--- DOCUMENT EXTRACT Enclosed Below ---

However, most large prospective studies have found increased calcium intake to be only weakly associated with a decreased risk of colorectal cancer. These weak associations might be explained by the presence of groups within the population that differ in their response to calcium. A recent case-control study of 511 men found that increased calcium intake was more strongly associated with decreased colorectal cancer risk in those men with higher circulating levels of a growth factor known as IGF-1. There is some evidence that individuals with increased circulating levels of IGF-1 are at increased risk of colorectal cancer, and increased calcium intake may benefit this subgroup more than others. Before conclusions can be drawn, more research is needed to clarify whether specific subgroups in the larger population have different calcium requirements with respect to decreasing the risk of colorectal cancer.
Osteoporosis is a skeletal disorder in which bone strength is compromised, resulting in an increased risk of fracture. Sustaining a hip fracture is one of the most serious consequences of osteoporosis. Nearly one third of those who sustain osteoporotic hip fractures enter nursing homes within the year following the fracture, and one person in five dies within one year of sustaining an osteoporotic hip fracture. Although osteoporosis is most commonly diagnosed in white postmenopausal women, women of other racial groups and ages, men, and children may also develop osteoporosis.

--- End of Enclosed DOCUMENT EXTRACT ---
--- EXTRACTED RECORDS Enclosed Below ---

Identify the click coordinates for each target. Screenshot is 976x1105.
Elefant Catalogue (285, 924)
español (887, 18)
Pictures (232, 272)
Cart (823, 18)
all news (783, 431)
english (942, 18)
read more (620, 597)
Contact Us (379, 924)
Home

--- End of Enclosed EXTRACTED RECORDS ---

REQUIRED TASKS:
1 – Answer these from the text on calcium, colorectal cancer, and osteoporosis:
(a) How many men were in the recent case-control study on calcium intake?
(b) What share of people who sustain osteoporotic hip fractures enter nursing homes within the following year?
(c) How many people die within one year of sustaining an osteoporotic hip fracture?
2 – Please write the next part of the text on calcium, colorectal cancer, and osteoporosis, starting after its last sentence.

RESULTS FOR EACH TASK:
1 –
(a) 511
(b) Nearly one third
(c) One person in five

2 –
Osteoporosis is a multifactorial disorder, and nutrition is only one factor contributing to its development and progression. Other factors that increase the risk of developing osteoporosis include, but are not limited to, increased age, female gender, estrogen deficiency, smoking, metabolic disease (e.g., hyperthyroidism), and the use of certain medications (e.g., corticosteroids and anticonvulsants). A predisposition to osteoporotic fracture is related to one's peak bone mass and to the rate of bone loss, after peak bone mass has been attained. After adult height has been reached, the skeleton continues to accumulate bone until the third decade of life. Genetic factors exert a strong influence on peak bone mass, but life style factors can also play a significant role. Strategies for reducing the risk of osteoporotic fracture include the attainment of maximal peak bone mass and the reduction of bone loss later in life. Although, calcium is the nutrient consistently found to be most important for attaining peak bone mass and preventing osteoporosis, adequate vitamin D intake is also required for optimal calcium absorption.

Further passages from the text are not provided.